O que floresce quando tudo parece morto
Junho é o mês dos ipês em plena explosão. Com as folhas caídas e o campo cinzento, as copas floridas dos ipês-roxos, ipês-amarelos e ipês-brancos aparecem como sinaleiros no meio da paisagem ressequida. Como já discutimos em edição anterior do Trilhas do Planalto, essa floração sem folhas é uma estratégia calculada de visibilidade: sem a massa verde das folhagens concorrentes, as flores se tornam absolutamente inconfundíveis para os polinizadores que ainda circulam.
Mas os ipês não estão sozinhos. O pau-terra (Qualea grandiflora) abre suas flores amarelas em junho com uma exuberância que rivaliza com os ipês, e é frequentemente confundido com eles por quem não conhece as espécies. O murici (Byrsonima spp.), arbustinho de campos e bordas de cerrado, floresce em amarelo intenso e atrai uma fauna enorme de abelhas nativas que precisam dessas flores para atravessar o período seco. E nas veredas, os buritis continuam produzindo frutos durante o ano inteiro, funcionando como despensas permanentes para araras, macacos e lobos-guarás que não encontrariam alternativa alimentar na paisagem ao redor.
A fauna em modo de adaptação
Os animais do Cerrado em junho estão operando em lógicas muito diferentes entre si, mas todas orientadas pelo mesmo imperativo: gastar menos, encontrar mais.
Os mamíferos de maior porte ampliam seus territórios noturnos. O lobo-guará percorre distâncias que podem ser o dobro das que percorria em março. A anta busca as veredas e os cursos d'água permanentes com uma frequência que em meses chuvosos seria desnecessária. O tamanduá-bandeira, que nunca precisa beber água — obtém toda a umidade que necessita dos insetos que consome —, intensifica sua busca por cupinzeiros e formigueiros, pois a seca os torna mais concentrados e produtivos.
As aves apresentam uma diversidade de estratégias que varia por grupo. Aves insetívoras que dependiam dos enxames de insetos associados às poças e lagoas temporárias da estação chuvosa já migraram ou estão migrando para outras regiões. Em seu lugar, aves granívoras — que se alimentam de sementes — dominam os campos secos, pois a seca dispersou e expôs sementes que o capim fechado escondia.
O Cerrado não enfrenta a seca. Ele a incorpora. Cada espécie que persiste no bioma depois de milhões de anos de estações secas é, ela mesma, uma solução elegante para um problema que o resto do planeta tenta resolver com irrigação, ar-condicionado e estufa.
O que o Cerrado de junho ensina
Há algo pedagogicamente poderoso no Cerrado de junho para quem consegue olhar além da primeira impressão de aridez. Ele ensina que resistência não é a mesma coisa que rigidez. Que sobrevivência não exige abundância constante.

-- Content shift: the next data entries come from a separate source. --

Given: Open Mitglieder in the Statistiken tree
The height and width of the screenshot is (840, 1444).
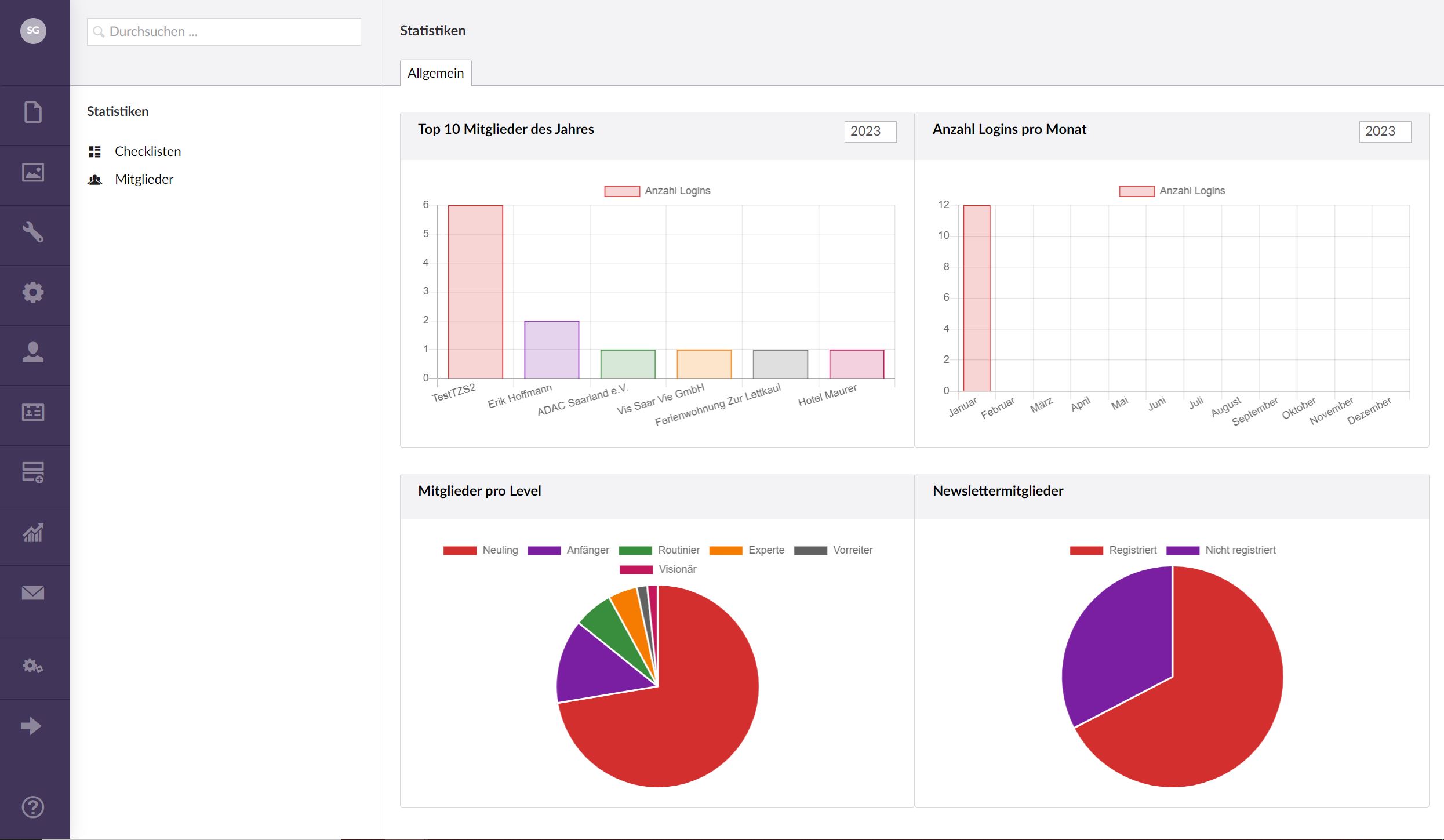Looking at the screenshot, I should [144, 179].
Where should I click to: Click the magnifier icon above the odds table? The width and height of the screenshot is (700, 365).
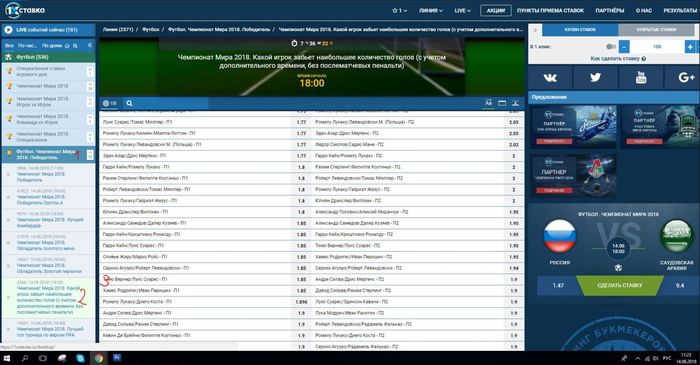point(129,103)
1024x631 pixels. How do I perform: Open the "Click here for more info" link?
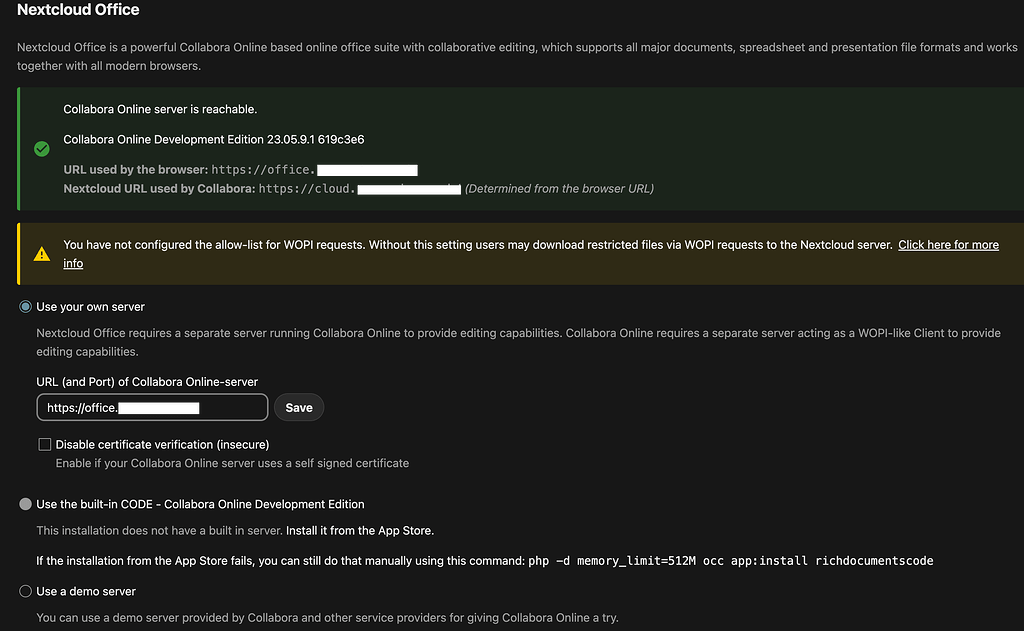point(947,245)
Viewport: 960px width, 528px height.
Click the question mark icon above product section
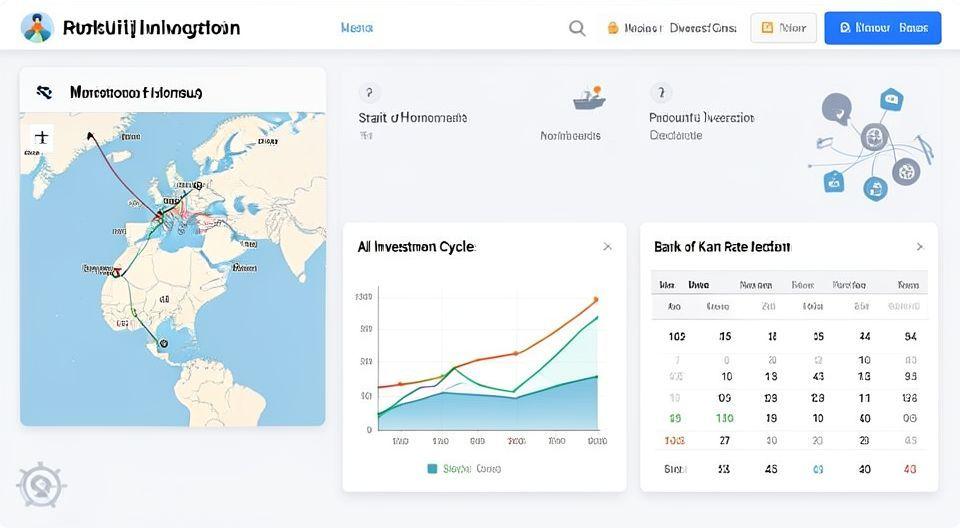coord(660,93)
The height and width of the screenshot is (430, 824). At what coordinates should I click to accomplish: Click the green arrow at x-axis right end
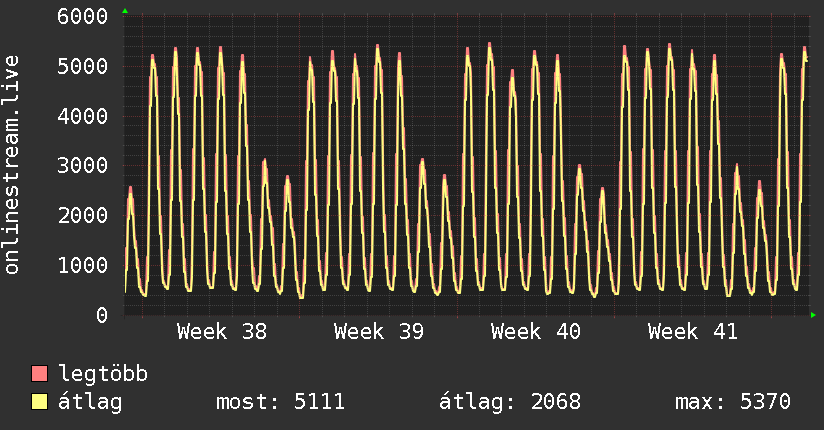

Que o sistema mais resiliente não é o que nunca sofre perturbação — é o que desenvolveu mecanismos para atravessá-la e emergir do outro lado mais diverso do que entrou.
"O cerrado se caracteriza por ocorrer em áreas com solo profundo e ácido, sujeito a um regime de chuva em que a época de estiagem é bem marcada, assim ficaram apenas aquelas espécies que possuem características que permitam sua sobrevivência e reprodução a longo prazo", resume o professor de Sistemática Vegetal da ESALQ/USP. É uma frase que vale tatuar na memória de quem trabalha com conservação: o que está aqui hoje, depois de tudo o que o Cerrado atravessou, está aqui porque merece estar.
A seca de junho não é fim. É intervalo. E nenhum intervalo no Cerrado dura mais do que ele precisa durar.